6. Cancer Prevention
Because of its antioxidant compounds, parsley is exceptional at fighting cancer. Antioxidants help protect the body’s cells from damage, whether it is caused by the environment or harmful substances. This allows the cells to survive and divide correctly, as opposed it flaw replication that might occur with damaged cells, ultimately leading to cancer. However, parsley’s antioxidant presence does more than just strengthen the body’s cells. The antioxidants can also prevent the growth of cancer cells by limiting their ability to replicate, and also prevents them from migrating throughout the body, which is a common complication that sometimes occurs with cancer.
5. Heart Health
Folate, a B-Vitamin, is found in parsley. It has proven to be a great contributor to heart health because it is instrumental in protecting the blood vessels. Furthermore, it reduces the odds of a heart attack because it can convert homocysteine, a potentially dangerous compound, into other forms that are harmless. Parsley also provides an abundance of potassium, another heart helping mineral. Potassium strengthens the blood vessels by making sure that they stay flexible and stretchable, so that blood may pass more easily through them. This reduces the chances of blood clots which could lead to heart attack or stroke.
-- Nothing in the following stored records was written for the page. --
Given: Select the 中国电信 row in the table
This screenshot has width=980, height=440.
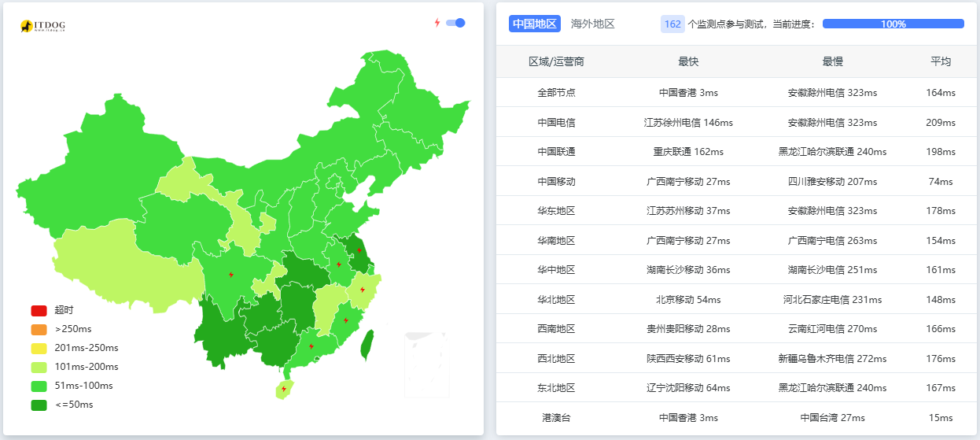Looking at the screenshot, I should pyautogui.click(x=556, y=122).
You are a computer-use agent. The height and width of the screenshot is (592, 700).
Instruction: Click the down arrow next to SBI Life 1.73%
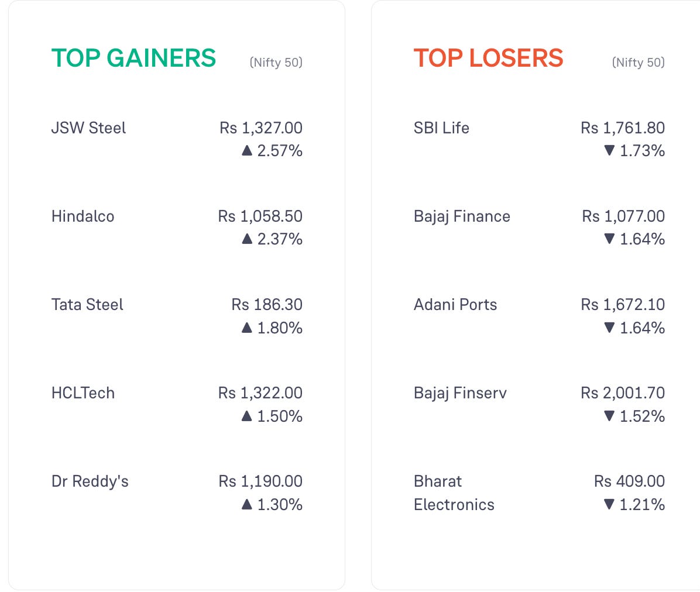click(609, 150)
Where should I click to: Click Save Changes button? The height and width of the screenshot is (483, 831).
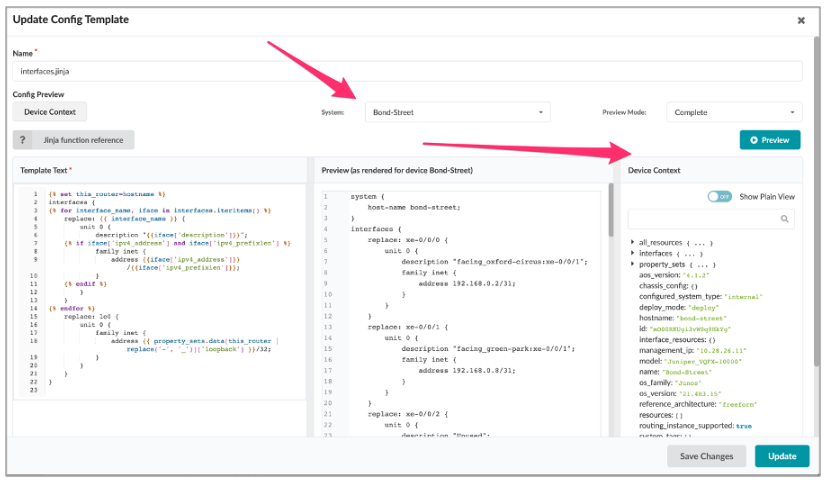tap(707, 456)
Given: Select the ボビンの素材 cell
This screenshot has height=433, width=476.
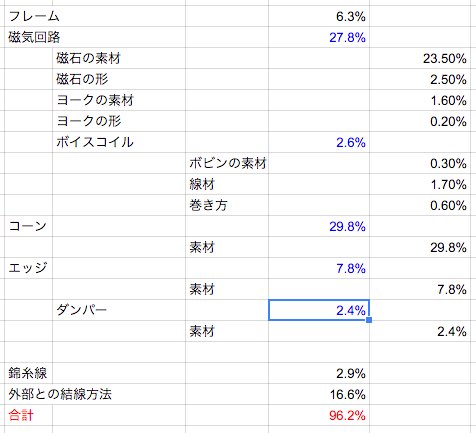Looking at the screenshot, I should pos(227,163).
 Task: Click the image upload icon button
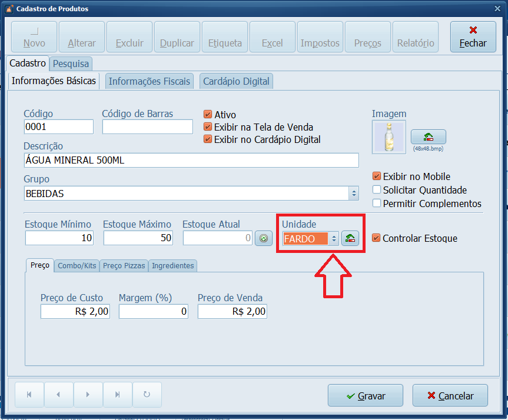coord(428,137)
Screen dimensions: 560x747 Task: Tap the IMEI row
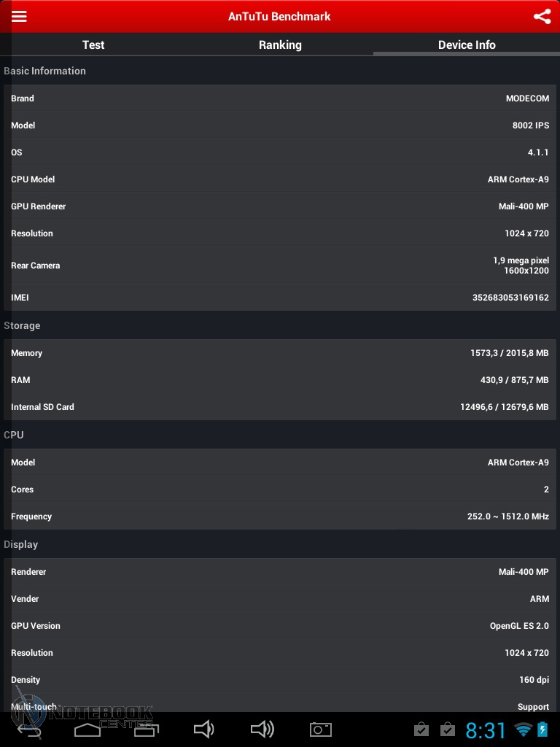coord(280,298)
As mentioned briefly in the first point, parsley can serve as an anti-inflammatory agent. In fact, it has a long and storied history of traditional medicine for such a purpose. While inflammation is part of the body’s immune response, it can cause discomfort, pain, and even lead to other complications; fortunately, there are some studies that indicate parsley’s anti-inflammatory properties may help with this, in addition to the anti-hepatotoxic properties, which cleanse certain organs, such as the liver. Internal inflammation, particularly inflammation of the organs, which might lead to interference with their function, is relieved, averting a potentially dangerous situation.
3. Immune Health
The immune system comprises the body’s defense against harmful agents of infection and disease. In addition to specialized cells, such as white blood cells, the immune response triggers body wide changes such as fever and inflammation, to keep infections contained. Parsley is rich in vitamins A, C, and K, which all contribute to immune health. Vitamin A, for example, directly empowers white blood cells, while other anti-bacterial factors of the plant prevent the development of infection. Likewise, a number of components of the immune system rely on the Vitamin C found in Parsley and other sources to function most efficiently.
2. Diabetes Prevention
Believe it or not, Parsley can also help prevent diabetes, and also assist in the control of diabetic complications for those who already have the disease. Research indicates that myricetin, a nutrient that occurs naturally, can decrease the odds of developing type 2 diabetes. Parsley can provide this nutrient. Additionally, another natural compound called flavonol has been inversely related to diabetes; those who regularly consume flavonol, also commonly found in parsley, were less likely to have diabetes. Furthermore, NCBI research indicates there are diabetics in Turkey who consume parsley regularly as a means to help control their blood glucose levels.
As mentioned earlier, parsley is a great natural diuretic, meaning it helps the body’s digestive system work more effectively. This is due in part to its fiber content, which helps to shape waste for a more streamlined evacuation. Essentially, it is an herb that can help flush waste, along with various toxins from your body, contributing to lower blood pressure. For example, this process can also help you to remove excess sodium from your system, which if left unchecked, can cause high blood pressure and other risk factors for heart complications due to a hardening and blockage of the arteries.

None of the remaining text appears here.